Esto va de parques. España descubrió a La Veneno en el Parque del Oeste de Madrid, rodeada de su familia elegida, ahí donde más tarde se echaron a volar algunas de sus cenizas. Camila Sosa llegó un día al parque Sarmiento de la ciudad de Córdoba, Argentina, y frente a la estatua de Dante, en uno de los círculos del infierno, fue adoptada por sus madres travestis amorosas. “No sé dónde estaría si no hubiera llegado a ese parque guiada solamente por la afinidad con los árboles que crecen sin la ayuda de nadie”. Esa hermosa frase de Camila define también a su prima española, La Veneno. Árboles solitarios que se hermanan y se vuelven pequeños bosques que las abrazan en la oscuridad con sus tetas sin leche. Nada, ni siquiera el feminismo, abraza tanto y tan fuerte. En ellas, sirenas con tiburones, “convergen las dos facetas del mundo trans que más repelen y aterran a la buena sociedad: la furia travesti y la fiesta de ser travesti” escribe Juan Forn sobre las memorias de Sosa. La Veneno ha obrado el milagro, ha hecho a medio mundo entrar a bailar en la furia y en la fiesta trava. Y Camila lo ha escrito. En realidad, ha desafiado con creces la maldición que decía que la encontrarían muerta en una zanja.
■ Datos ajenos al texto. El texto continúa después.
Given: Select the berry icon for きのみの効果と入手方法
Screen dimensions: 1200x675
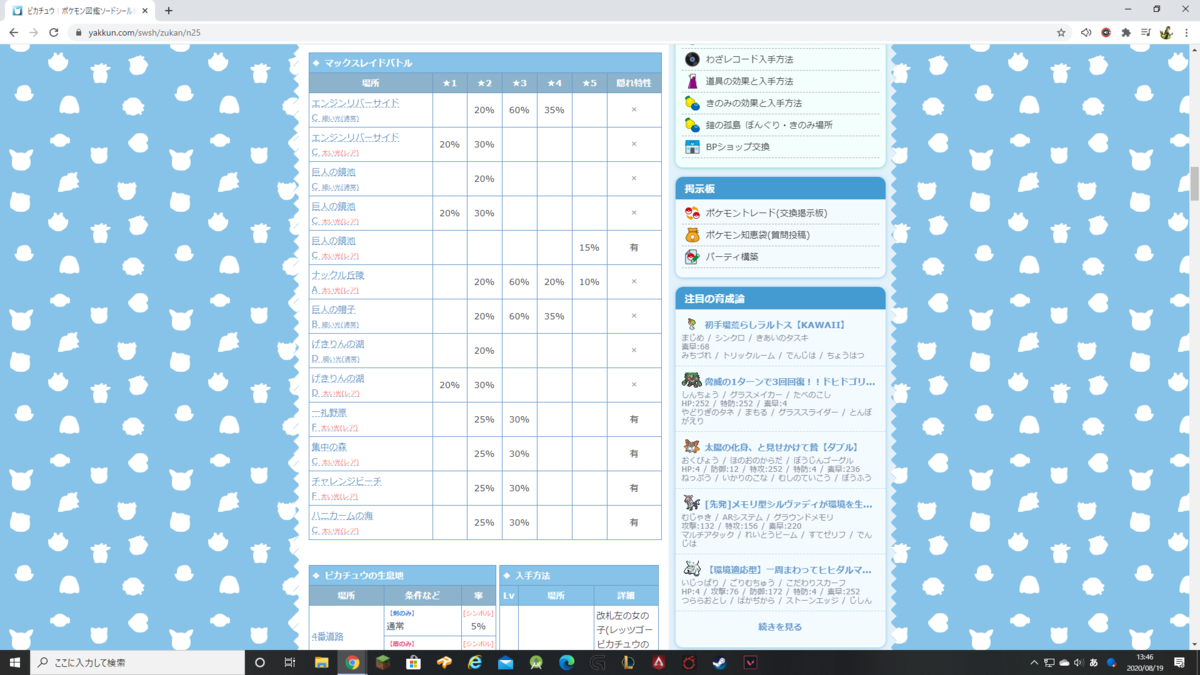Looking at the screenshot, I should point(691,103).
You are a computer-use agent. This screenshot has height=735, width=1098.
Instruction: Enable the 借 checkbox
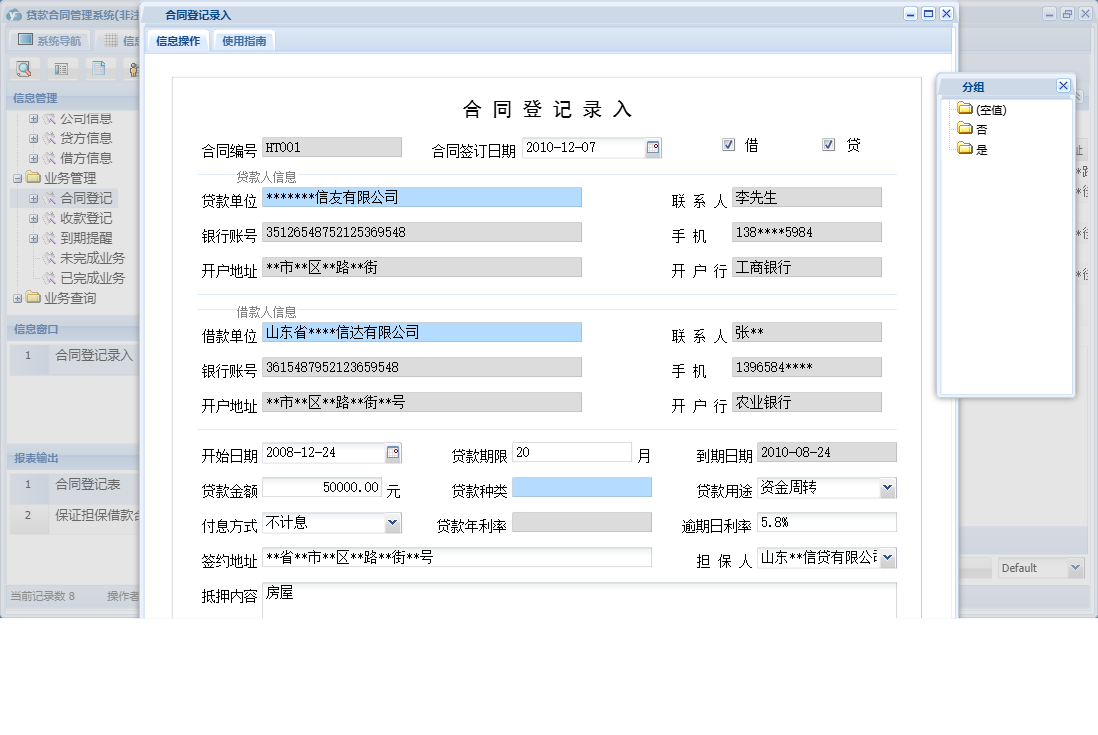pos(729,143)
Leo sobre los parques y plazas y calles, también escondidos detrás del follaje y de la hipocrecía oficial del hemisferio norte, por los que transita Frau Diamanda/Héctor Acuña, travesti en Barcelona en su libro Escenas catalanas. La travesti sudaka “chamana, mestiza, racializada, migrante, marginal e infecta” se dedica a “sexualizar espacios hostiles” a través de una escritura tan fugaz y relampagueante como un encuentro casual, como el torpedo del crussing, toda hiperbólica, saturada y corrosiva en su fricción con la bosta de la heterosexualidad sistémica, tumbándose hombres blancos como muros, para que se respete su “derecho a la voluptuosidad”. “Las travestis ya no estaremos ocultas bajo el escudo de la noche o de los callejones; estaremos ahí, en tu día a día, in your face contaminándolo todo”, anuncia la Frau.

¿Será que ya nos han “contaminado”? ¿Será que van a sexualizarnos de una vez por todas? Todas ellas han convertido la violencia que iba a destrozarlas, esos golpes de los que habla Camila que el mundo les propina en la oscuridad de un parque después del sexo, en legado; y su enseñanza es que si el mundo no te espera, si te rechaza, si no ha reservado un papel para ti en una serie, en un programa de televisión, ni una casa, ni una familia, ni un amor, te los inventas y punto. 

La Veneno no sobrevivió a esa lucha pero sí su fantasía, por eso ahora su nombre cuelga en un enorme cartel de la Gran Vía y dos millones y medio de personas la han visto en la tele. Camila, en tanto, le dio toda la vuelta al dolor (no dejen de ver su charla TED) y a las palabras. Las travestis también ríen al último y mejor.

Camila, claro, está viendo la serie y tuiteando sobre ella: “Los Javis hicieron algo que nunca se había hecho. Dejar a las travestis brillar en la pantalla. Y ahora todas como locas. Lloro sin parar”. Me gustaría tuitear cada frase del libro de Camila y cada frase de La Veneno como si cantaran juntas. Yo también lloro con ellas, por ellas, exputas putísimas, genias endiabladas y por esas niñas secretas que fueron y por las que las miran en la tele y se dicen para sus adentros “Yo quiero ser así”.